Limitations and future work
We identify three main limitations in our work. First, the small sample did not allow for a saliency analysis according to histopathology and tumor grading. Recent works have pointed out how the localization performance of saliency methods changes according to certain tumor-related features, such as the shape and size of lesions38. Future research should explore the performance of AI systems while considering clinical information such as breast density, tumor biology, and previous interventions and treatments. This, however, would require a substantially larger sample with annotated lesions. In this regard, we would like to highlight the importance of current efforts in the construction of large screening datasets, including clinical data and image annotations39,40,41.

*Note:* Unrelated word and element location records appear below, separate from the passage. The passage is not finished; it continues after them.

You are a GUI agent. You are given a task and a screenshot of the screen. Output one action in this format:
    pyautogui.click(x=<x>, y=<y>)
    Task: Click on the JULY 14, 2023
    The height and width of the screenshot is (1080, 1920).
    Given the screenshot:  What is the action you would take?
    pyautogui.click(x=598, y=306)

Another limitation in this study is related to the use of saliency analysis as a means for identifying the regions that most influence the decision-making process of AI systems. Among the existing state-of-the-art methods33,6, we selected a visualization-based method, since we were interested in establishing a connection between the outcome of the AI system and specific imaging features: breast lesions. While interpreting our results, however, one should take into consideration that the interpretability of AI systems remains an open problem, and saliency does not fully explain the decision-making process of AI systems6. Few studies have measured how explainability is related to the accuracy of the system. A recent review found that, of 179 works that used XAI, only one reported measures to evaluate the outcome of the XAI5. Research on the validity of XAI methods is also scarce6. In a recent study42, the authors compared four visualization methods for pneumonia detection in chest X-rays: Grad-CAM yielded the best performance. Further investigation of saliency analysis in the context of screening mammography is warranted.
Finally, an unavoidable limitation of our work is the fact that we included a limited number of AI systems that were state-of-the-art. These systems were selected because of their good performance in previous studies and publicly available source code, which enabled the implementation of the saliency analysis. As more AI systems become available, future research is warranted to corroborate our findings.